## EXERCISE GOAL
Extract each line of the data below exactly as written.

[Records from a data collection]
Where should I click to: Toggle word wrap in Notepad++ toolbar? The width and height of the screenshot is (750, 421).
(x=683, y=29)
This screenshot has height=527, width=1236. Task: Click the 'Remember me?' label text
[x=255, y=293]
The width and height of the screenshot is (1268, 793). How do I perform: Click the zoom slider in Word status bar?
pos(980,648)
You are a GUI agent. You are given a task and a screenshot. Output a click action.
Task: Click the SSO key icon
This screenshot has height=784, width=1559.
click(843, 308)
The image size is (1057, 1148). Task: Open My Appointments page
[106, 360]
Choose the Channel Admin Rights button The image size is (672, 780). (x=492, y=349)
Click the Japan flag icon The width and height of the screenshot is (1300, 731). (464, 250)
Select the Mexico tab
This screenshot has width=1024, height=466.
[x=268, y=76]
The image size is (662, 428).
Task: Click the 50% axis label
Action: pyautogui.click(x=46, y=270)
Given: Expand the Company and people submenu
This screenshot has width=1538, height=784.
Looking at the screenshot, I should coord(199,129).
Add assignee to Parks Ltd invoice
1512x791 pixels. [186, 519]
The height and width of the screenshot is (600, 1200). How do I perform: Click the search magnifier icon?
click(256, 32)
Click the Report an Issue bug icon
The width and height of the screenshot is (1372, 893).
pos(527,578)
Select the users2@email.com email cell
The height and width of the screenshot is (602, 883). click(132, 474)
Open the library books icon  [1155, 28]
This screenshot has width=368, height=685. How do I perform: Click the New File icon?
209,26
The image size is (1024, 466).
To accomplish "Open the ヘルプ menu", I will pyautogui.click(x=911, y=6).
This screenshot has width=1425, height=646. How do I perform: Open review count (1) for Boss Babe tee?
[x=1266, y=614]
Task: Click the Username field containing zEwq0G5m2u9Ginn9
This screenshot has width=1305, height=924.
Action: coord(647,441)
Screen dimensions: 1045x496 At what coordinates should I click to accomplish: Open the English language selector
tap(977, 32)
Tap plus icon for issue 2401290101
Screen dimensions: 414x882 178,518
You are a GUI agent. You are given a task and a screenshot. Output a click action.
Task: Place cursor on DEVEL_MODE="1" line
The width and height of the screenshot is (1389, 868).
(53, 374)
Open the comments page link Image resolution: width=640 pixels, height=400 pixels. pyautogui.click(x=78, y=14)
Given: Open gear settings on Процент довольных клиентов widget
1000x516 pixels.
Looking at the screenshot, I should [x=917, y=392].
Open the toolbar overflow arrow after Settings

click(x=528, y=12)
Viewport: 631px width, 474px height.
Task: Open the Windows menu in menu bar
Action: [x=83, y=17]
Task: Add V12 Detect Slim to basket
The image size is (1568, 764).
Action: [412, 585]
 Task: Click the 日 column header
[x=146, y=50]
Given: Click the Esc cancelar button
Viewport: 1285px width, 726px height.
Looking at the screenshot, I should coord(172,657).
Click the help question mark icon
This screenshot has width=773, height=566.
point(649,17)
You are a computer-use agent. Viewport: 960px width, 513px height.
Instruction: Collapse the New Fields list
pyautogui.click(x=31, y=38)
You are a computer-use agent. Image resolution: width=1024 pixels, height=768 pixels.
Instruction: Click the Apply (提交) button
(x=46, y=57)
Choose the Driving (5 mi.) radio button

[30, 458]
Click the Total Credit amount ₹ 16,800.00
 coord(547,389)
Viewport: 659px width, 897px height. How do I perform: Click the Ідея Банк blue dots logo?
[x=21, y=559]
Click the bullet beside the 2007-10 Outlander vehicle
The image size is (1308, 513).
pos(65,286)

## ANSWER TO THIS TASK
Where should I click to: Toggle word wrap in Notepad++ toolbar? The width and height of the screenshot is (750, 421).
(x=683, y=29)
This screenshot has height=527, width=1236. Task: Click the 'Remember me?' label text
[x=255, y=293]
The width and height of the screenshot is (1268, 793). How do I perform: Click the zoom slider in Word status bar?
pos(980,648)
You are a GUI agent. You are given a task and a screenshot. Output a click action.
Task: Click the SSO key icon
This screenshot has height=784, width=1559.
click(843, 308)
The image size is (1057, 1148). Task: Open My Appointments page
[106, 360]
Choose the Channel Admin Rights button The image size is (672, 780). (x=492, y=349)
Click the Japan flag icon The width and height of the screenshot is (1300, 731). (464, 250)
Select the Mexico tab
This screenshot has width=1024, height=466.
[x=268, y=76]
The image size is (662, 428).
Task: Click the 50% axis label
Action: pyautogui.click(x=46, y=270)
Given: Expand the Company and people submenu
This screenshot has width=1538, height=784.
Looking at the screenshot, I should coord(199,129).
Add assignee to Parks Ltd invoice
1512x791 pixels. [186, 519]
The height and width of the screenshot is (600, 1200). How do I perform: Click the search magnifier icon?
click(256, 32)
Click the Report an Issue bug icon
The width and height of the screenshot is (1372, 893).
pos(527,578)
Select the users2@email.com email cell
The height and width of the screenshot is (602, 883). click(132, 474)
Open the library books icon  [1155, 28]
This screenshot has width=368, height=685. How do I perform: Click the New File icon?
209,26
The image size is (1024, 466).
To accomplish "Open the ヘルプ menu", I will pyautogui.click(x=911, y=6).
This screenshot has width=1425, height=646. How do I perform: Open review count (1) for Boss Babe tee?
[x=1266, y=614]
Task: Click the Username field containing zEwq0G5m2u9Ginn9
This screenshot has width=1305, height=924.
Action: coord(647,441)
Screen dimensions: 1045x496 At what coordinates should I click to accomplish: Open the English language selector
tap(977, 32)
Tap plus icon for issue 2401290101
Screen dimensions: 414x882 178,518
You are a GUI agent. You are given a task and a screenshot. Output a click action.
Task: Place cursor on DEVEL_MODE="1" line
The width and height of the screenshot is (1389, 868).
(53, 374)
Open the comments page link Image resolution: width=640 pixels, height=400 pixels. pyautogui.click(x=78, y=14)
Given: Open gear settings on Процент довольных клиентов widget
1000x516 pixels.
Looking at the screenshot, I should [x=917, y=392].
Open the toolbar overflow arrow after Settings

click(x=528, y=12)
Viewport: 631px width, 474px height.
Task: Open the Windows menu in menu bar
Action: [x=83, y=17]
Task: Add V12 Detect Slim to basket
The image size is (1568, 764).
Action: [412, 585]
 Task: Click the 日 column header
[x=146, y=50]
Given: Click the Esc cancelar button
Viewport: 1285px width, 726px height.
Looking at the screenshot, I should coord(172,657).
Click the help question mark icon
This screenshot has width=773, height=566.
point(649,17)
You are a computer-use agent. Viewport: 960px width, 513px height.
Instruction: Collapse the New Fields list
pyautogui.click(x=31, y=38)
You are a computer-use agent. Image resolution: width=1024 pixels, height=768 pixels.
Instruction: Click the Apply (提交) button
(x=46, y=57)
Choose the Driving (5 mi.) radio button

[30, 458]
Click the Total Credit amount ₹ 16,800.00
 coord(547,389)
Viewport: 659px width, 897px height. How do I perform: Click the Ідея Банк blue dots logo?
[x=21, y=559]
Click the bullet beside the 2007-10 Outlander vehicle
The image size is (1308, 513).
pos(65,286)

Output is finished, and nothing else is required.